Records shown:

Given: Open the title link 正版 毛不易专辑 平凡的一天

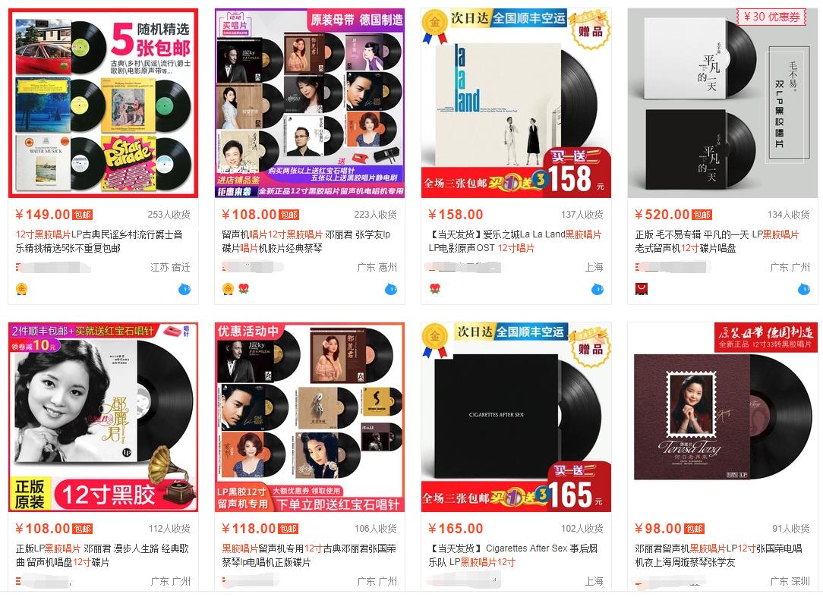Looking at the screenshot, I should coord(717,241).

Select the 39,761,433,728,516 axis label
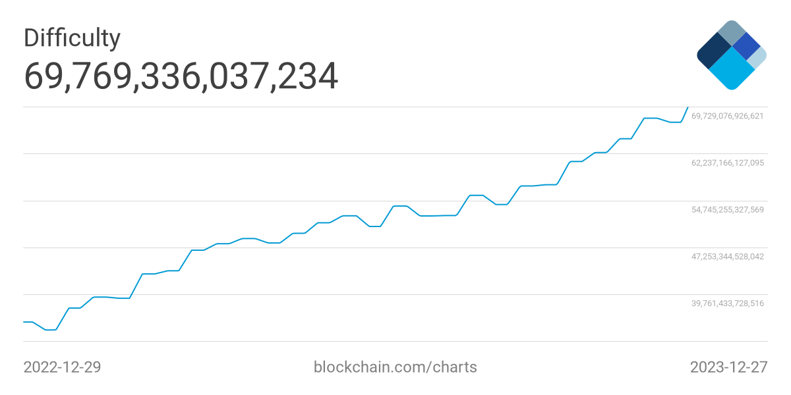pyautogui.click(x=727, y=303)
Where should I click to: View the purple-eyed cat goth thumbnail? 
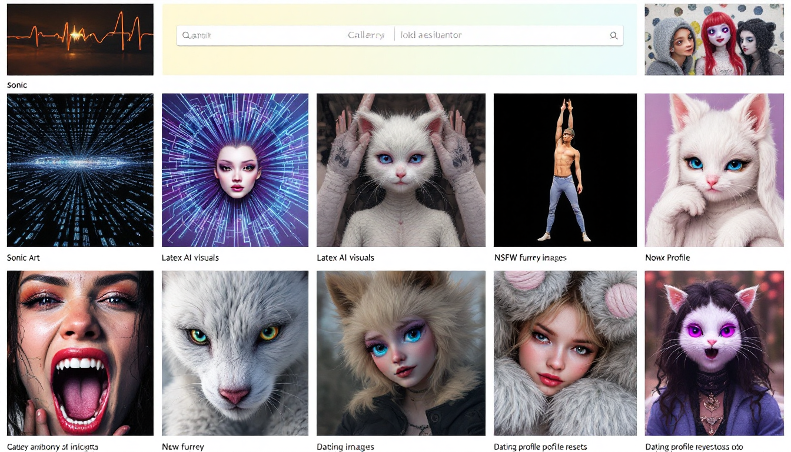[714, 352]
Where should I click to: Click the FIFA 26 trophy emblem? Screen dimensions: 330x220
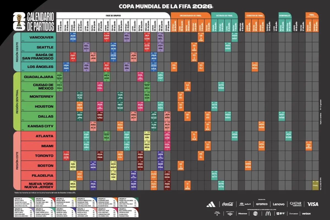click(x=19, y=21)
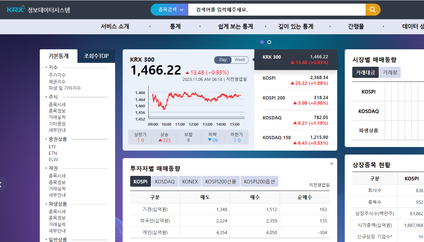
Task: Switch the KRX 300 chart to Week view
Action: [239, 60]
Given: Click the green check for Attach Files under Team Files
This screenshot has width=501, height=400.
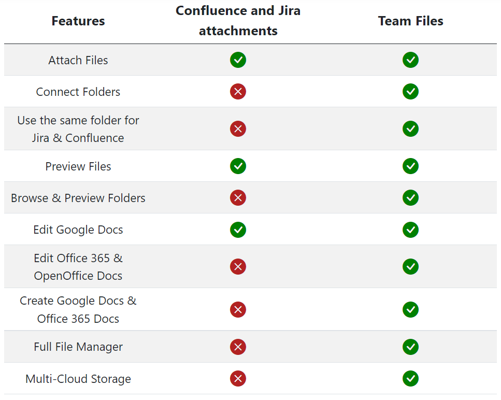Looking at the screenshot, I should coord(410,60).
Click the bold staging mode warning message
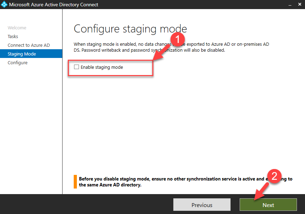 [x=186, y=182]
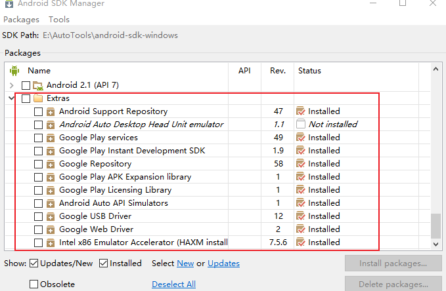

What to work on:
Pictures stay out; everything else in the entries is copied exactly.

Answer section:
Given: Open the title link 正版 毛不易专辑 平凡的一天

Looking at the screenshot, I should coord(717,241).

Select the 39,761,433,728,516 axis label
pyautogui.click(x=727, y=303)
Where should I click to: View the purple-eyed cat goth thumbnail? 
[714, 352]
Where should I click to: Click the FIFA 26 trophy emblem? Screen dimensions: 330x220
click(x=19, y=21)
Task: Switch the KRX 300 chart to Week view
Action: [239, 60]
Given: Click the green check for Attach Files under Team Files
This screenshot has width=501, height=400.
Looking at the screenshot, I should coord(410,60).
Click the bold staging mode warning message
 [x=186, y=182]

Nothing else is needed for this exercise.